The individual and societal cost of alcohol use disorders (TUAL), present in 10% of the population in France, is considerable. Despite psychotherapeutic and drug addiction treatment, the relapse rate remains very high, partly because of their very frequent cognitive disorders. In fact, more than 75% of TUAL patients present to varying degrees neuropsychological alterations that are only rarely detected and never treated. However, these cognitive disorders limit the benefit of psychotherapeutic care, reduce compliance with pharmacological treatments and hinder the patient's ability to change his behavior with respect to alcohol. An innovative way to promote the maintenance of the therapeutic contract, and therefore to reduce alcohol consumption in these patients, would be to improve their cognitive functioning.
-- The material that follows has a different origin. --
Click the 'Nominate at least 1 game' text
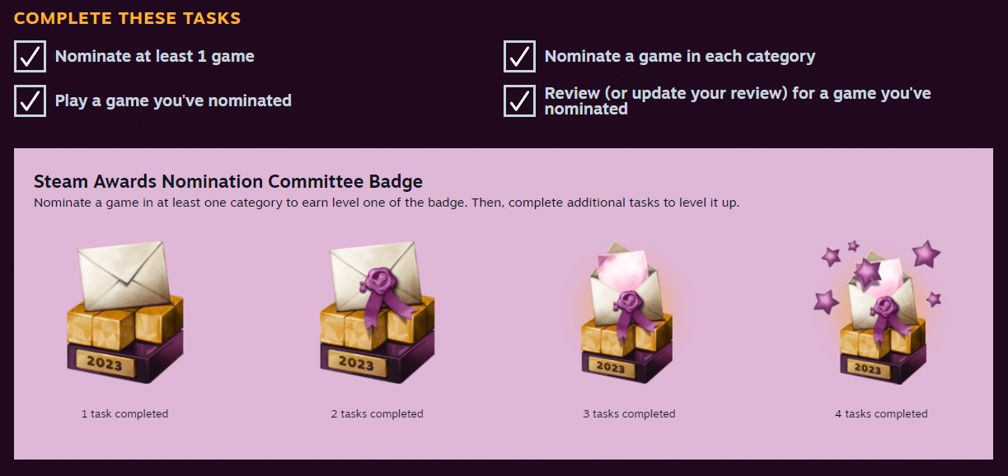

The objective of this study is to measure the efficacy of a non-drug treatment, based on a specific and personalized cognitive remediation program, compared to a standard treatment in Day Hospitalization, in order to reduce the rate of relapse very high in TUAL. It is a randomized, single-blind study with two parallel groups of patients with post-weaning neuropsychological disorders: REMED (cognitive remediation) and CONTROL (usual care).